◆ Collection entries
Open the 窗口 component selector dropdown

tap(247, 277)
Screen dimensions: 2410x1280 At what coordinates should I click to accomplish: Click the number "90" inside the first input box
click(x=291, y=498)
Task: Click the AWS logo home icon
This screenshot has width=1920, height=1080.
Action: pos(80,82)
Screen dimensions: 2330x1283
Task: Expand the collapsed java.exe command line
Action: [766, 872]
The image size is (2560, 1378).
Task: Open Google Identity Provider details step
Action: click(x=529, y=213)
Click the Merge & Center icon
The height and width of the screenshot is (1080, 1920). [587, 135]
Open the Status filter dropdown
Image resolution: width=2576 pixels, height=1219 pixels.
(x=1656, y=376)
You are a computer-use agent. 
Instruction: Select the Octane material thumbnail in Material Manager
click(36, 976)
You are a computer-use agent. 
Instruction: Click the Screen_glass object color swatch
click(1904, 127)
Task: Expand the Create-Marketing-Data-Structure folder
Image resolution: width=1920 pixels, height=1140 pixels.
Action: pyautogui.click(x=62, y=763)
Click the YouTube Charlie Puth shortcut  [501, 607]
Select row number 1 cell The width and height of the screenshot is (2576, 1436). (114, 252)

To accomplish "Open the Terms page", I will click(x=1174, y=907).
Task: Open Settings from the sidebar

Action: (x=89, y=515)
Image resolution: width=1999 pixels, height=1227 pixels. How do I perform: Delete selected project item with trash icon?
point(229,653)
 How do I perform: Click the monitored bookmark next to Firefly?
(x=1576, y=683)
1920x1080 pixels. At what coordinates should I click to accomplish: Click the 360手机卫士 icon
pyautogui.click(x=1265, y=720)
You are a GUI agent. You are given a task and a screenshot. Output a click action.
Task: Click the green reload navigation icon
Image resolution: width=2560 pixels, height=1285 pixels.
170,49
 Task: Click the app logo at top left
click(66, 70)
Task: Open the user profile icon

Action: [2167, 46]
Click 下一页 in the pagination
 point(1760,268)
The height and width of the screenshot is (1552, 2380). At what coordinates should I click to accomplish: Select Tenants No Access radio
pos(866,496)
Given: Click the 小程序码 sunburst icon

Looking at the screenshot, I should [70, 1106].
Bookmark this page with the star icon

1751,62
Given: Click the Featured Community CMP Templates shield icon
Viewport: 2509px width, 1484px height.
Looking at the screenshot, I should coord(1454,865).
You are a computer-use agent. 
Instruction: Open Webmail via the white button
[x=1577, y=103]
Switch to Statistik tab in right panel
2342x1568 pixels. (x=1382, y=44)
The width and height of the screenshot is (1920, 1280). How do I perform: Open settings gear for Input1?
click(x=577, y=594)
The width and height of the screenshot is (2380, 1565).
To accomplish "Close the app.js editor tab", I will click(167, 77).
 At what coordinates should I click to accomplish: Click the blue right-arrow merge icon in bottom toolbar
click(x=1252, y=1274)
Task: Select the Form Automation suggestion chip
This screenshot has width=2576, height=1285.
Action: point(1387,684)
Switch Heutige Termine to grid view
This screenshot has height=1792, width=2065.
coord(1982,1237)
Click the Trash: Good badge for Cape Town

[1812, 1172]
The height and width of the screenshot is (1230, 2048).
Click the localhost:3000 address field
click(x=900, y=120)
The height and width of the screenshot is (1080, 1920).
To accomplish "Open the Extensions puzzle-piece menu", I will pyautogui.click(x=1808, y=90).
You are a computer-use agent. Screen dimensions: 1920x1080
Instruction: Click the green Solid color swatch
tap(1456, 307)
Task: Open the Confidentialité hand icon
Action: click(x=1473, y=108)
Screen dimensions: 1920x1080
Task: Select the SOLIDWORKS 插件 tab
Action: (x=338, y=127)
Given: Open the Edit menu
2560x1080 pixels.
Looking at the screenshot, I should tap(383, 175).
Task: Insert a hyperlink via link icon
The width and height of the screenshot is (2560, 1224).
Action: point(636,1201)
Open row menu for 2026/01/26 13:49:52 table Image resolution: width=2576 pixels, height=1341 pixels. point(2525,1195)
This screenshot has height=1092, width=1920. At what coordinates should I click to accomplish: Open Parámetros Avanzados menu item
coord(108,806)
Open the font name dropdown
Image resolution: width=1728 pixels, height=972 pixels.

◆ What you should do
Set down all of the data above, word for word.

◆ Output of the task
Open the 窗口 component selector dropdown

tap(247, 277)
Screen dimensions: 2410x1280 At what coordinates should I click to accomplish: Click the number "90" inside the first input box
click(x=291, y=498)
Task: Click the AWS logo home icon
This screenshot has width=1920, height=1080.
Action: pos(80,82)
Screen dimensions: 2330x1283
Task: Expand the collapsed java.exe command line
Action: [766, 872]
The image size is (2560, 1378).
Task: Open Google Identity Provider details step
Action: click(x=529, y=213)
Click the Merge & Center icon
The height and width of the screenshot is (1080, 1920). [587, 135]
Open the Status filter dropdown
Image resolution: width=2576 pixels, height=1219 pixels.
(x=1656, y=376)
You are a computer-use agent. 
Instruction: Select the Octane material thumbnail in Material Manager
click(36, 976)
You are a computer-use agent. 
Instruction: Click the Screen_glass object color swatch
click(1904, 127)
Task: Expand the Create-Marketing-Data-Structure folder
Image resolution: width=1920 pixels, height=1140 pixels.
Action: pyautogui.click(x=62, y=763)
Click the YouTube Charlie Puth shortcut  [501, 607]
Select row number 1 cell The width and height of the screenshot is (2576, 1436). (114, 252)

To accomplish "Open the Terms page", I will click(x=1174, y=907).
Task: Open Settings from the sidebar

Action: (x=89, y=515)
Image resolution: width=1999 pixels, height=1227 pixels. How do I perform: Delete selected project item with trash icon?
point(229,653)
 How do I perform: Click the monitored bookmark next to Firefly?
(x=1576, y=683)
1920x1080 pixels. At what coordinates should I click to accomplish: Click the 360手机卫士 icon
pyautogui.click(x=1265, y=720)
You are a GUI agent. You are given a task and a screenshot. Output a click action.
Task: Click the green reload navigation icon
Image resolution: width=2560 pixels, height=1285 pixels.
170,49
 Task: Click the app logo at top left
click(66, 70)
Task: Open the user profile icon

Action: [2167, 46]
Click 下一页 in the pagination
 point(1760,268)
The height and width of the screenshot is (1552, 2380). At what coordinates should I click to accomplish: Select Tenants No Access radio
pos(866,496)
Given: Click the 小程序码 sunburst icon

Looking at the screenshot, I should [70, 1106].
Bookmark this page with the star icon

1751,62
Given: Click the Featured Community CMP Templates shield icon
Viewport: 2509px width, 1484px height.
Looking at the screenshot, I should coord(1454,865).
You are a computer-use agent. 
Instruction: Open Webmail via the white button
[x=1577, y=103]
Switch to Statistik tab in right panel
2342x1568 pixels. (x=1382, y=44)
The width and height of the screenshot is (1920, 1280). How do I perform: Open settings gear for Input1?
click(x=577, y=594)
The width and height of the screenshot is (2380, 1565).
To accomplish "Close the app.js editor tab", I will click(167, 77).
 At what coordinates should I click to accomplish: Click the blue right-arrow merge icon in bottom toolbar
click(x=1252, y=1274)
Task: Select the Form Automation suggestion chip
This screenshot has width=2576, height=1285.
Action: point(1387,684)
Switch Heutige Termine to grid view
This screenshot has height=1792, width=2065.
coord(1982,1237)
Click the Trash: Good badge for Cape Town

[1812, 1172]
The height and width of the screenshot is (1230, 2048).
Click the localhost:3000 address field
click(x=900, y=120)
The height and width of the screenshot is (1080, 1920).
To accomplish "Open the Extensions puzzle-piece menu", I will pyautogui.click(x=1808, y=90).
You are a computer-use agent. Screen dimensions: 1920x1080
Instruction: Click the green Solid color swatch
tap(1456, 307)
Task: Open the Confidentialité hand icon
Action: click(x=1473, y=108)
Screen dimensions: 1920x1080
Task: Select the SOLIDWORKS 插件 tab
Action: (x=338, y=127)
Given: Open the Edit menu
2560x1080 pixels.
Looking at the screenshot, I should tap(383, 175).
Task: Insert a hyperlink via link icon
The width and height of the screenshot is (2560, 1224).
Action: point(636,1201)
Open row menu for 2026/01/26 13:49:52 table Image resolution: width=2576 pixels, height=1341 pixels. point(2525,1195)
This screenshot has height=1092, width=1920. At what coordinates should I click to accomplish: Open Parámetros Avanzados menu item
coord(108,806)
Open the font name dropdown
Image resolution: width=1728 pixels, height=972 pixels.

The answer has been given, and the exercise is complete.